また、柳沢大臣からは、審査の迅速化を目指し、体制の強化を図ってゆくべく、12月末を一つのデッドラインとして、政府部内の調整を行って行きたい、との回答がありました。
 次に、この臨時国会で、感染症予防法の改正案が可決、承認されましたが、最近、再び増えつつあるという結核対策,DOTS((Directly Observed Treatment Short-course、家庭訪問等によって、患者と対面し服薬を確認する治療支援)について次のような質問をいたしました。
 平成17年から、厚生労働省は、「大都市における結核の治療率向上(DOTS)事業」を実施しているが、厚労省の実施状況調査によれば、院内DOTSは結核病床を有する医療機関の75.1%が実施している一方、外来DOTSは、30.8%の実施率に留まっている。医薬分業が進み、結核の外来の患者さんの院外処方せんも増加しており、薬局を活用することも検討する必要があるのではないか、例えば、大阪市は大阪府薬剤師会と委託契約して、薬局でのDOTSを開始したと聞いている、と、質問しました。柳沢大臣からは、大阪の例も参考として、対策を考えてゆきたいと答弁がありました。
 基金月報の昨年7月号によれば、結核予防法第34条の公費負担の外来患者の70%近くが、実は院外処方せんによって、薬局で投薬を受けています。DOTSは、薬局が大いに活躍することのできる場ではないでしょうか。
(平成17年人口動態調査)
 厚生労働省統計情報部から、平成17年のわが国の人口動態に関する調査結果が発表されました。既に報道されているように、平成17年の出生数は106万2530人となっており、平成16年の出生数111万721人に対し、48,191人、の減少となっています。また、特殊合計出生率(一人の女性が一生の間(14歳から49歳までの間)に生む子供の数)は、平成16年は1.29でしたが、1.26まで下がりました。秋篠宮家に男児出生もあって、つい最近、出生数が増えたと報じられましたが、一時的な現象でないことを期待したいものです。

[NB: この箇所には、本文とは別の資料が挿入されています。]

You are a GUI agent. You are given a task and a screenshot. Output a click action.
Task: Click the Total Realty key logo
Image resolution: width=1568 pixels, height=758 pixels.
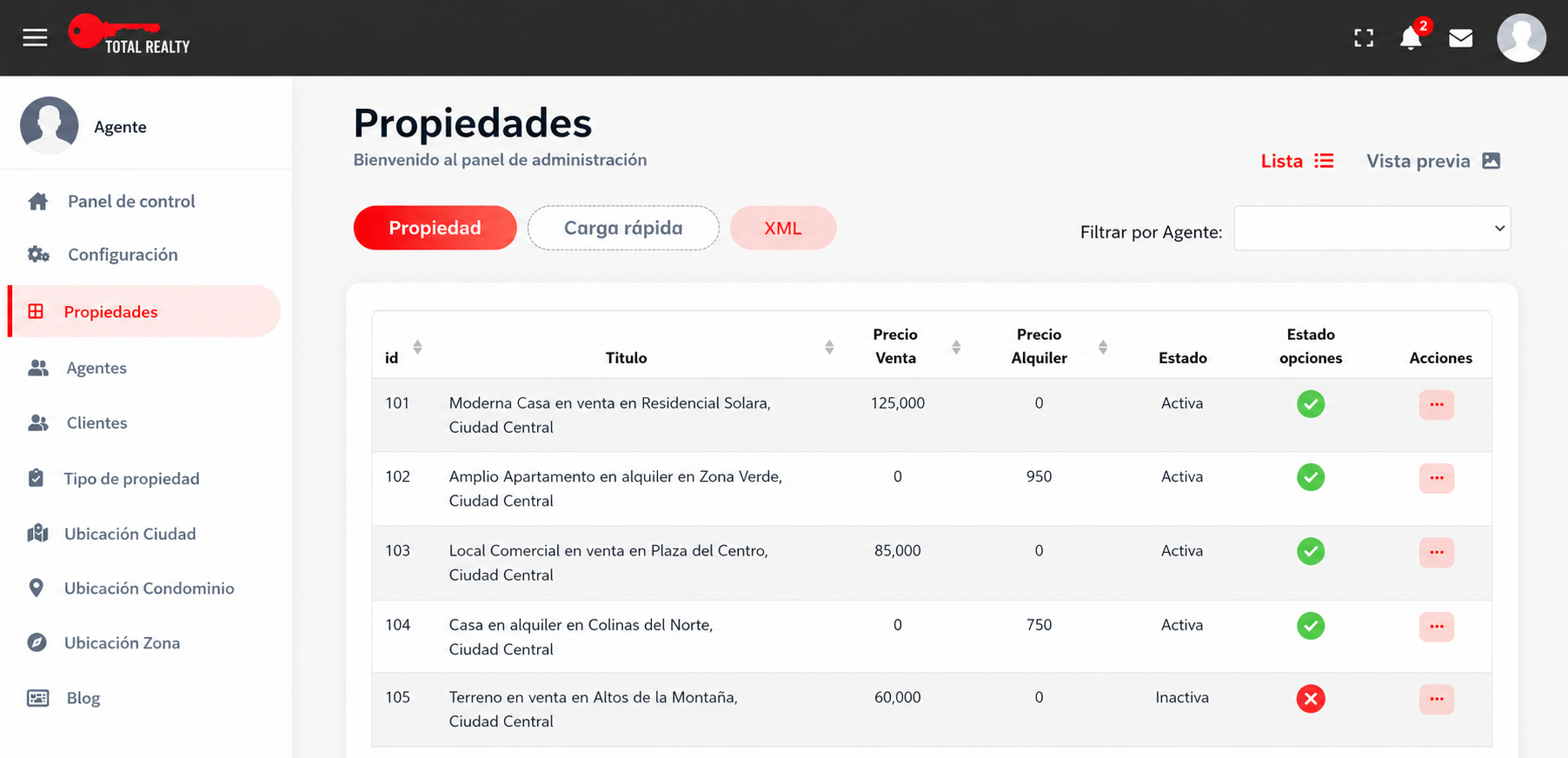[130, 36]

 一方、死亡数の方は108万3796人となっています。出生数は106万2530人でしたから、差引き2万1266人の減少ということになります。 
死亡の原因についてみますと、第一位は、悪性新生物、第二位は心疾患、第三位は脳血管疾患、となっており、いわゆる三大疾患といわれてきた、がん、心臓疾患および脳血管疾患が、平成17年も上位を占めました。特にがんについては、32万5941人で、死亡者総数の30.1%を占めています。がん対策は医療における最大の課題です。
 男性と女性の死因を比較してみますと、がんによる死亡が、男性の33.6%に対して女性は25.9%、心疾患は男性14.4%に対して17.9%、脳血管障疾患が、男性10.9%に対し、女性13.9%となっています。また特に、女性では「老衰」による死亡が死因の第5位に挙がられており、女性の長寿化を反映しています。
 また、男性の死因の第4位は、不慮の事故で39、863人となっています。これに対し女性は、不慮の事故は15272人となっています。同様に、自殺は、男性で第6位、22、236人、女性では第8位で8317人となっており、男女の死因の特性が現れています。
 さて、来年は、亥年。どんな年となるのでしょう。「亥」という字は、「生命力が種子の中に閉ざされた様子」を表す表意文字だそうです。将来に向かって、素晴らしい「種子」を播く、そんなチャレンジの年にしたいものです。